Comment de l’urine pourrait faire avancer les robots

C’est peu ragoutant mais pourrait s’avérer très utile. Un mélange d’urine, d’eaux usées et de matière en décomposition pourrait être une excellente source d’énergie pour les robots.

Il s’agit d’un travail de recherche réalisé par une équipe de scientifiques du Laboratoire de Robotique de Bristol (Royaume-Uni). Ils ont lancé en 2002 le projet Ecobot (qui en est à sa version IV), une plateforme de test pour machines à alimentation autonome. Grâce à lui, les chercheurs britanniques espèrent que leurs robots seront un jour capables de travailler sans interruption dans des zones dangereuses ou polluées. Comment ? En cherchant par leurs propres moyens de quoi produire de l’énergie pour s’auto-alimenter.

humanoides_fr_ecobot_robotics_lab_bristol

Une fois qu’il a trouvé une source de carburant, un égout par exemple, Ecobot pompe le liquide dans un réacteur biochimique appelé une pile à combustible microbienne. Par décomposition de la matière organique, des électrons se libèrent et produisent de l’énergie qui recharge les batteries du robot.

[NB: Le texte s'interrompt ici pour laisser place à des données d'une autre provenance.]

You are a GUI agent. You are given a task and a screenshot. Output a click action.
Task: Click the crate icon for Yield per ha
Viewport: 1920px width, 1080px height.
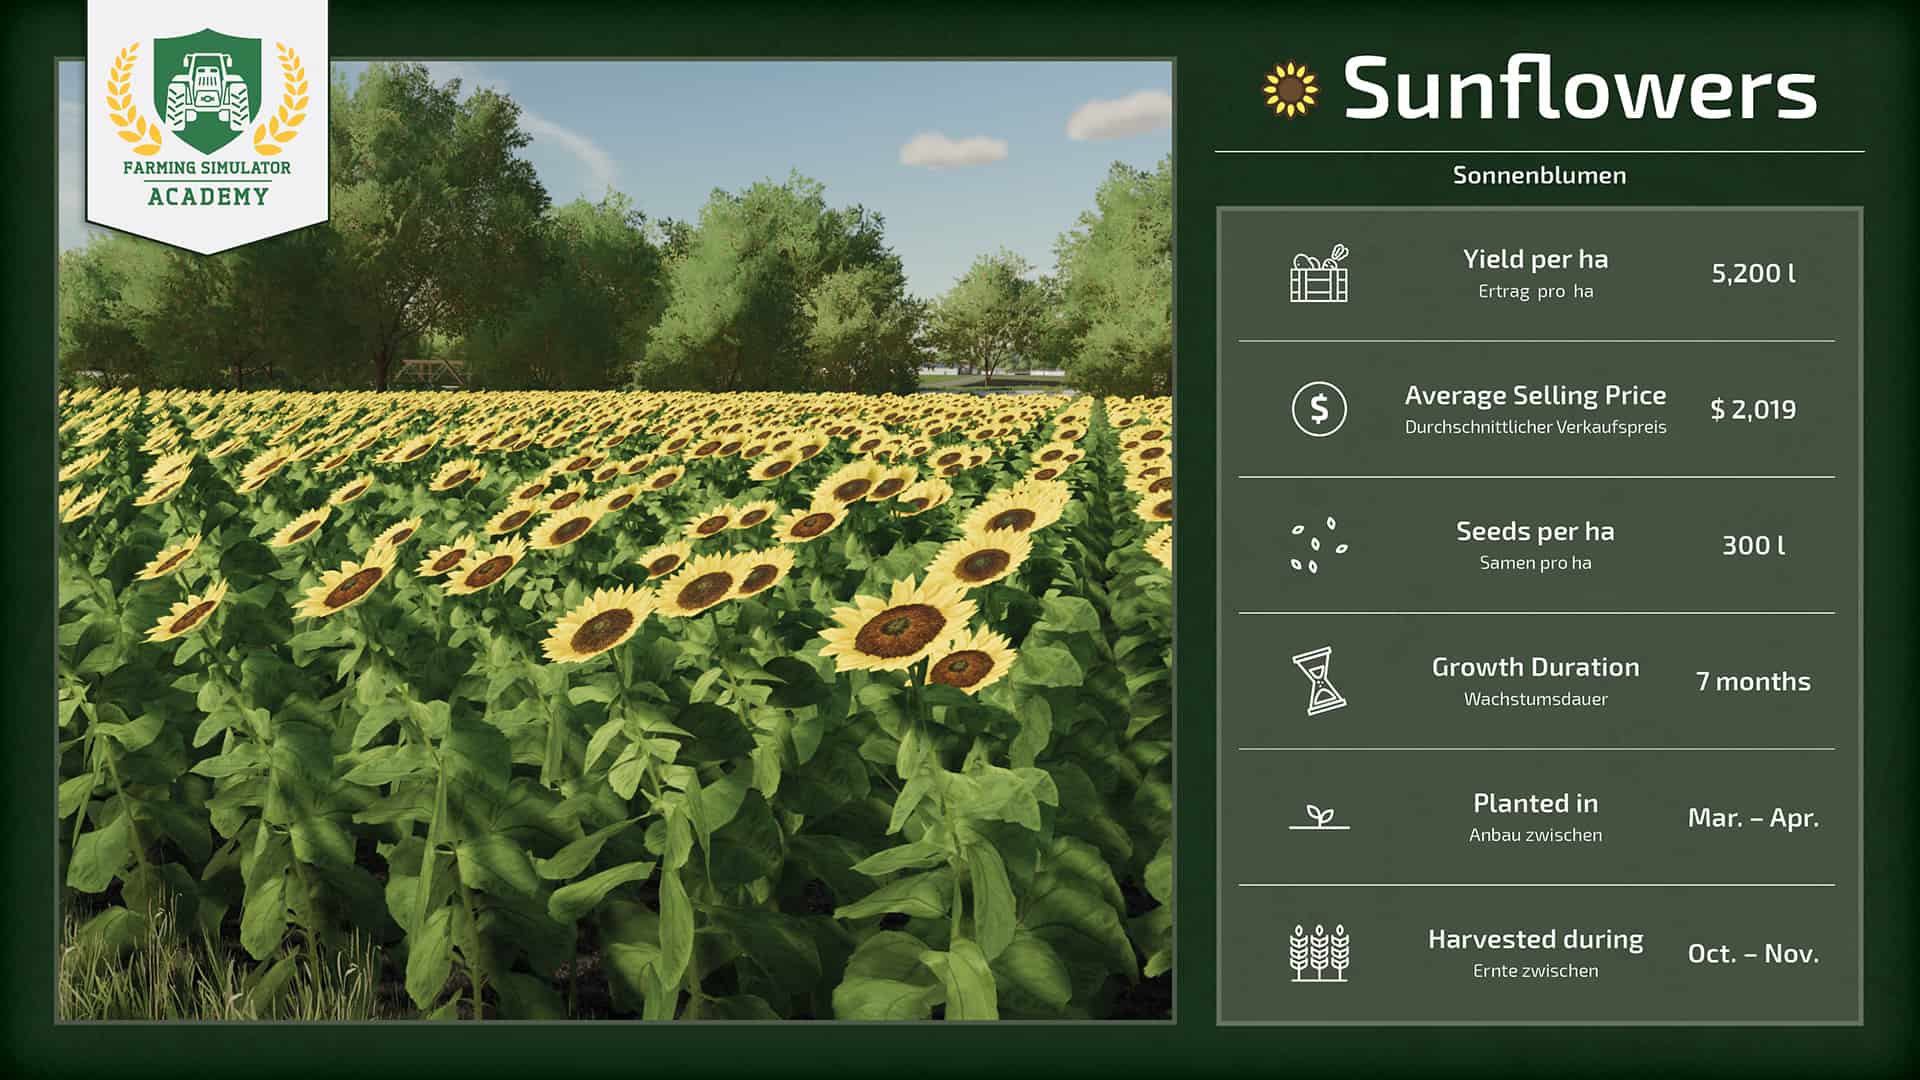(1319, 273)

Le laboratoire a récemment fait une démonstration de ce concept en utilisant de l’urine pour recharger un téléphone mobile.

Mais cette pompe électrique traditionnelle se bloquait fréquemment et tombait souvent en panne. Les scientifiques ont eu l’idée d’utiliser l’impression 3D pour se fabriquer une pompe sur mesure. Conçue sur le modèle du coeur humain, celle-ci se compose d’une cavité en acrylique, des tuyaux souples en silicone et de muscles artificiels à base de fibres en nickel-titane.

L’urine et les excréments laissent un dépôt riche en phosphates et ammoniac – appelé struvite – dans les pompes et les tuyaux. La pompe imprimée en 3D isole ce dépôt dans le fond plutôt que de bloquer la circulation du fluide.

Problème : cette pompe est sept fois moins efficace qu’une pompe normale… Mais l’équipe de Bristol compte bien poursuivre ses recherches pour aboutir à un Ecobot entièrement autonome.